We’ll use Github as our OAuth provider, at least initially

If you do need user authentication, I highly recommend using OAuth based on Github as the way to proceed, at least initially. You can switch to Facebook, Google, Twitter, etc. or add them as additional options later if you so choose. (There is section below that explains why we are using Github as our initial OAuth provider below.)

Why Github as our OAuth provider?

Here’s why we are using Github as the OAuth provider for our sample applications:

• Everyone deploying webapps on Heroku, and everyone in the courses where we teach this material typically has a github account, so everyone in your class will likely be able to test your application
• For certain applications, we can use a class organization, e.g. ucsb-cs8-f18 or ucsb-ccs-cs20-f18 as a way to further restrict logins only to people that we know (e.g. if we are using personal data or pictures that have been shared with a particular community in a course, but that members of that community may not wish to be available to the general “github account having” public.) You can also create your own organization for this purpose; creating a github org on the “free plan” does not cost anything.
• Focusing on a single provider for our initial documentation of the process makes things much easier.
• The instructional staff has more experience with Github’s OAuth system than with the other OAuth providers out there.

Example code:

Below are two example repos with code for using OAuth Authentication with Github in a Flask Applicaiton.
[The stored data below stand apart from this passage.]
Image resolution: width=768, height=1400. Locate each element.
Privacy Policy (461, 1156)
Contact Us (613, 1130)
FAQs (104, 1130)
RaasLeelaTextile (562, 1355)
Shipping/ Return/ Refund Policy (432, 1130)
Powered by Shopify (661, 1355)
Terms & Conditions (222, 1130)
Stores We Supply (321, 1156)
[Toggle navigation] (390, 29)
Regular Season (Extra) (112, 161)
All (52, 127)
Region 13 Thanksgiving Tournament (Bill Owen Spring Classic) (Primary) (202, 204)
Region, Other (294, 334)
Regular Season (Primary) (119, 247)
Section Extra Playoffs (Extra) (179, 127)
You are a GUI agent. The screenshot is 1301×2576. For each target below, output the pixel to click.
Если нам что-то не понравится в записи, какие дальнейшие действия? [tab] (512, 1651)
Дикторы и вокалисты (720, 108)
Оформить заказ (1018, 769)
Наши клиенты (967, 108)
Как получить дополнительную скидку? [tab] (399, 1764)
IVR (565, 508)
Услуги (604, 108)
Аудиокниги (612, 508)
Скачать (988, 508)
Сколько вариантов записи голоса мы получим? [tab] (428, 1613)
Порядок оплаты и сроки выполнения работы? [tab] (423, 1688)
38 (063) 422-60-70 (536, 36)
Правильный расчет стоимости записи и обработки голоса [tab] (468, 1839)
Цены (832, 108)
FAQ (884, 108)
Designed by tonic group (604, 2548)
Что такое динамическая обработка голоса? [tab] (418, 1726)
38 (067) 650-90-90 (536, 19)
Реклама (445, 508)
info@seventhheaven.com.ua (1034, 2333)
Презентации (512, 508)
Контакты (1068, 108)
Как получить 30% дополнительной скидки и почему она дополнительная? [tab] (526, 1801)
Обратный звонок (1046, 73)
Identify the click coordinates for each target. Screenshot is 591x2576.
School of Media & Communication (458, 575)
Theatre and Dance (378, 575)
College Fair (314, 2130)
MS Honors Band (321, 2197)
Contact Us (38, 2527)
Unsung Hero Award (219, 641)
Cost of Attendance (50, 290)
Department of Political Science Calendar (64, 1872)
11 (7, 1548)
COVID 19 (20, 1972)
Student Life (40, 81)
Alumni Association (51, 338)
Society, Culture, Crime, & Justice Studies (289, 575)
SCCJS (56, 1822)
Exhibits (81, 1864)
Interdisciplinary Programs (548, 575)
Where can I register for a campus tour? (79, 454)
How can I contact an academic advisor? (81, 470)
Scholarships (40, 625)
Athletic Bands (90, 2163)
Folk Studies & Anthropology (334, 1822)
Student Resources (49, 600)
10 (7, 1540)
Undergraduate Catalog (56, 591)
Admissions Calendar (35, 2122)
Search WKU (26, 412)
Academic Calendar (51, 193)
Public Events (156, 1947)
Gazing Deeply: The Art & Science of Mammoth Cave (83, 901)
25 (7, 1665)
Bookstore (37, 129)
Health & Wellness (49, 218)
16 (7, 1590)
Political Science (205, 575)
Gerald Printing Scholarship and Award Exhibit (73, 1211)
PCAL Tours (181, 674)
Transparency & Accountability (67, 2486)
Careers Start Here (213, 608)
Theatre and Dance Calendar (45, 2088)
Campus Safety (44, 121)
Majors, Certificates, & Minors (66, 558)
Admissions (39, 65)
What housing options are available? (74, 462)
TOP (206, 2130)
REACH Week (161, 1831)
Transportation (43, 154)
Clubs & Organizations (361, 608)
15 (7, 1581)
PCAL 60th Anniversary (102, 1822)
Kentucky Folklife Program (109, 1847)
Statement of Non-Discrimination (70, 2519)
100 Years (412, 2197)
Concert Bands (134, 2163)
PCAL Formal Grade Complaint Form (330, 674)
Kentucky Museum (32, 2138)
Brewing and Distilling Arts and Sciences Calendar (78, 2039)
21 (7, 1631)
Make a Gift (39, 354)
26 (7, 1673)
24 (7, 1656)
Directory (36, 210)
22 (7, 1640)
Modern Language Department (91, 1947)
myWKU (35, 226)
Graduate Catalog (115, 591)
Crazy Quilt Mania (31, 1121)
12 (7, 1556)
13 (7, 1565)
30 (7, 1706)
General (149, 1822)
Each of the repos below requires a bit more explanation—the code won’t just “run” without these important configuration steps:

1. Creating a client_id and client_secret specific to your instance of this application.
   • You have to do this from scratch each time you move the application to a different host or port number
   • That means you have to do this step once for running on your local machine (e.g. http://127.0.0.1:4000 and a second time if/when you run on Heroku
   • Instructions for creating those are here: Github OAuth Setup
2. Putting the client_id and client_secret, along with perhaps other configuration, into either:
   • an appropriate env.sh file (if running locally on ACMS or your own computer), OR
   • the Heroku Config Vars screen (if running on Heroku)
   • Adding an explanation of these two steps to the website is still a TODO ITEM.
   • In the meantime, an instructor or mentor may be able to walk you through it.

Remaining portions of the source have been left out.